Procès de l’autoroute Est-Ouest
« Dans tous les interrogatoires, j’étais nu, à genoux … »

« Je suis le seul financier algérien et arabo-musulman au Luxembourg. J’étais même reçu par des chefs d’État en Afrique. Je suis connu même par les ambassades. À l’étranger, je suis estimé et quand on vient au pays, on fait de vous un chiffon !». Ce lundi 27 avril à la Cour d’Alger, Chani Medjdoub, principal accusé du scandale de l’autoroute Est-Ouest, a pris la parole.  Il donne l’image d’un homme confiant, structuré et serein.

Le président du tribunal criminel l’interroge sur la base des déclarations figurant dans l’arrêt de renvoi. Chani Medjdoub répond que ces déclarations lui avaient « été dictées ». Puis, il raconte son arrestation le 16 septembre 2009 à l’aéroport international d’Alger, sa garde-à-vue et son interrogatoire par des officiers de la police judiciaire du DRS.

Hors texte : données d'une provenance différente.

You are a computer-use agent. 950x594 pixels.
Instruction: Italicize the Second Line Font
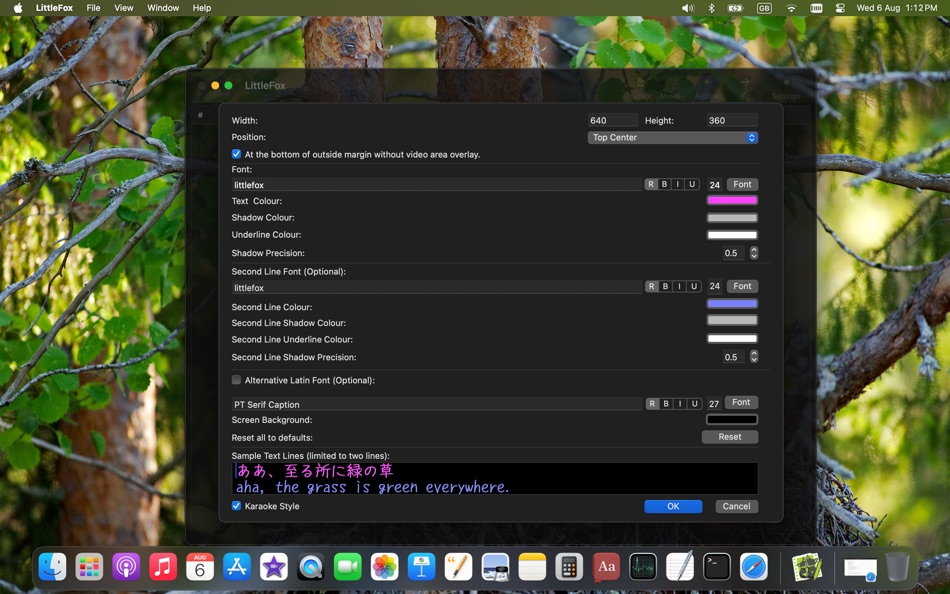point(679,286)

En septembre 2009, Chani Medjdoub devait passer la fête de l’Aïd avec sa mère. « C’était la première victime », dit-il, car elle a « vu son fils disparaître ». Sa gorge se resserre. Le magistrat demande de l’eau pour le prévenu. « Je n’oublierai jamais la tête de ceux qui m’ont torturé », lâche-t-il. Silence dans la salle. « Dans tous les interrogatoires (menés par la police judiciaire du DRS), j’étais nu, à genoux… Je n’avais plus la notion du temps », raconte-t-il. Il évoque ensuite l’arrestation de son neveu, absent du tribunal. « J’ai entendu quelqu’un pleurait (dans la salle mitoyenne à celle où il se trouvait. J’avais reconnu la voix de mon neveu (…). Quand j’ai été présenté devant le juge, on m’a demandé de dire ce qui était convenu que je dise et mon neveu sortira », affirme-t-il.

Mais Chani Medjdoub n’en veut pas pour autant au DRS. Il rappelle qu’il a déposé plainte contre des agents et non contre une structure qu’il « admire » pour sa lutte contre le terrorisme dans les années 1990.

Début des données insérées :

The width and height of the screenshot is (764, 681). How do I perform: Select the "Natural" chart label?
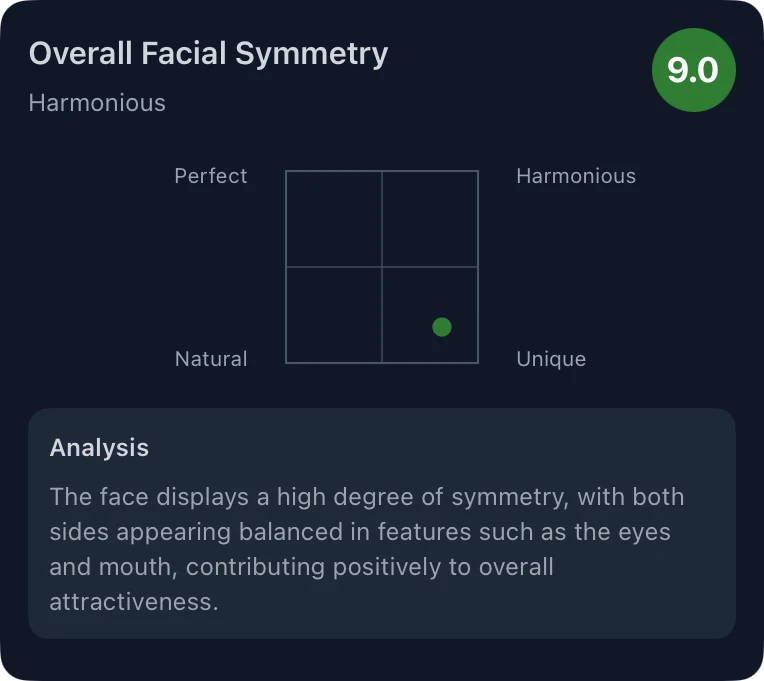[211, 359]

« Vous savez très bien M. le juge que cette affaire est politique ! »

Chani poursuit son récit. Un récit parfois chargé de sous-entendus. « Je ne suis qu’un marchepied ! On a voulu me détruire. Vous savez très bien Monsieur le juge que c’est une affaire politique ! », lance-t-il en parlant  de « gens » voulant pousser des institutions (DRS et présidence) vers l’affrontements.

Après avoir écouté très patiemment le récit de Chani Medjdoub, le juge revient au fond du dossier. Ses questions sont très précises. Il interroge Chani sur un « mini-conseil » du gouvernement auquel auraient assisté des ministres et l’homme d’affaires français Falcon.  « Les gens oublient les milliards du marché ! », répond-il.

Suspension de l’audience

Le magistrat l’interroge également sur sa relation avec le groupement chinois en charge de la réalisation de l’autoroute. Chani explique la nature de cette collaboration qui a commencé, selon lui, avant le projet de l’autoroute Est-Ouest. Étant un financier connu et ayant un bureau de conseils, il dit avoir été sollicité par le groupe public chinois Citic pour un projet au Gabon. « Je ne travaille pas dans l’ombre ».

Dans le projet de l’autoroute Est-Ouest, Chani Madjdoub avait d’abord été sollicité pour « la mise en place des garanties bancaires ».

Les questions du juge sont de plus en plus précises. Chani semble épuisé. Ses avocats demandent une pause à l’issue de laquelle ils sollicitent la suspension de l’audience jusqu’à demain mardi. Le juge accepte.

Chani Madjdoub fait partie des seize personnes prévenues dans le cadre de cette affaire. Il est poursuivi pour notamment constitution d’association de malfaiteurs, blanchiment d’argent et corruption.